Sayfa:
......

22 Mayıs 2014 Perşembe

SA689/ÇY3-BŞ8: Çok Merkezli Dünya Düzeni/ Ölüm-Yaşam Korelasyonu

 "Taktik olmadan strateji, zafere giden en yavaş yoldur. Stratejisi olmadan taktik, yenilgi öncesi yapılan kuru gürültüdür."
Sun Tzu (Savaş Sanatı)

Uzun seneler "çift" kutuplu olarak dizayn edilen dünya düzeni, soğuk savaşın sona ermesiyle yerini "tek" kutuplu dünya düzenine bırakmıştı. Aslında güç mücadelesi ve "seçkinci" düzen, tarihsel süreci itibariyle iddia edilenin aksine Fransız devriminden çok daha öncelere dayanır.

Muhakkak "sıcak-soğuk" her savaş hem nedenleri hem sonuçları dolayısıyla yeni bir çığır açmıştır. Soğuk savaşın başlaması ile uluslararası ilişkilere yeni kavramlar getirildiği gibi bitişiyle de özellikle uluslararası ilişkilerde bir dönüm noktası olmuştur.

Aralarında herhangi bir silahlı çatışma olmaksızın birbirlerine karşı üstünlük sağlamak için başka devletleri ve grupları kullanan ABD ve Sovyetler, zoraki denge ve korku politikalarıyla kendi sosyo-politik düzenlerini de dünyaya dayatma mücadelesi verdiler. Elbette bu mücadele çok ciddi sonuçlar doğurdu.

Soğuk savaş, tam devletçi ekonomik düzenli ve otoriter komünist Sovyetler'in, kapitalist serbest ekonomisi ve demokrasi ve çoğulculuk siyasî sistemini uygulayan ABD'ye mağlup olmasıyla sona ermişti. O dönemde bir taraf  NATO ile güvence sağlarken, diğer taraf  Varşova Paktı’yla güven sağlıyordu.

Sovyetler'in yaşadığı mağlubiyet sonucu Varşova Paktı çökünce ortaya "tek" kutuplu dünya düzeni ve beraberinde getirdiği problemler çıktı. Bu "tek" kutuplu yeni düzende insanlık eskisinden daha büyük, kaotik ve neden-sonuç ilişkisi bağlamında birbirine girift sorunlarla ve karmaşık ilişkilerle yüzleşmek zorunda kaldı veya bırakıldı. Halbuki bu sorunların daha rahat ve kolay çözülebileceği düşünülürken sonuç bunun tam tersini gösterdi.

Bu sorunların tüm dünya ülkelerinde sebep olduğu en kapsamlı netice ise devletlerin ekonomik üstünlük sağlama çabası içine girmeye mecbur kalmaları olmuştur. İşte bu yüzdendir ki; güç mücadelesine girişen, “Küresel Aslan” olmaya aday tüm uluslar dünya barışını ve siyasi sorunlarını eşik altı ederek ekonomik kalkınma, daha iyi yaşam koşulları ve refah üzerinde yoğunlaşmışlardır.

......

Alıştırma Koşulları:
1. Dünya düzeni yazısına göre “Küresel Aslan” olmaya aday uluslar neden ekonomik kalkınma, daha iyi yaşam koşulları ve refah üzerinde yoğunlaşmıştır? Bir ila üç cümleyle açıklayın.
2. Dünya düzeni yazısının "SA689/ÇY3-BŞ8: Çok Merkezli" ile başlayıp "Tzu (Savaş Sanatı)" ifadesine kadar süren kısmını birebir yazın.
3. Dünya düzeni yazısına göre Varşova Paktı çökünce ortaya ne çıkmıştır?

Veri Bloğu:

......

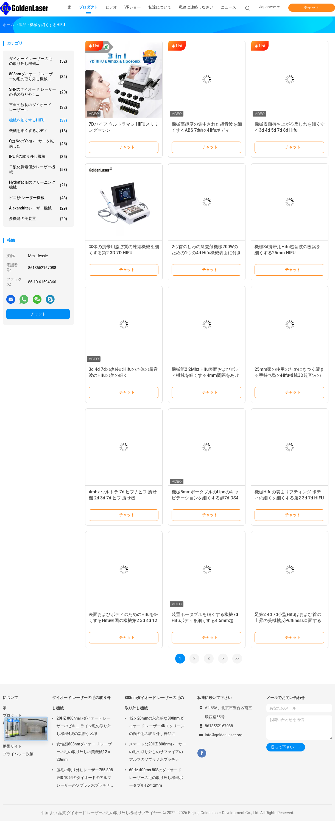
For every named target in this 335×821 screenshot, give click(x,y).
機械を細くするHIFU (38, 120)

......

Cevaplar Aşağıda:
1. Tek kutuplu düzenin getirdiği sorunların tüm dünya ülkelerinde yol açtığı en kapsamlı sonuç, devletlerin ekonomik üstünlük sağlama çabasına girmeye mecbur kalmasıdır. Bu yüzden güç mücadelesine girişen uluslar, dünya barışını ve siyasi sorunlarını eşik altı ederek ekonomik kalkınma, daha iyi yaşam koşulları ve refah üzerinde yoğunlaşmışlardır.

2.
SA689/ÇY3-BŞ8: Çok Merkezli Dünya Düzeni/ Ölüm-Yaşam Korelasyonu

 "Taktik olmadan strateji, zafere giden en yavaş yoldur. Stratejisi olmadan taktik, yenilgi öncesi yapılan kuru gürültüdür."
Sun Tzu (Savaş Sanatı)

3. "Tek" kutuplu dünya düzeni ve onun beraberinde getirdiği problemler ortaya çıkmıştır.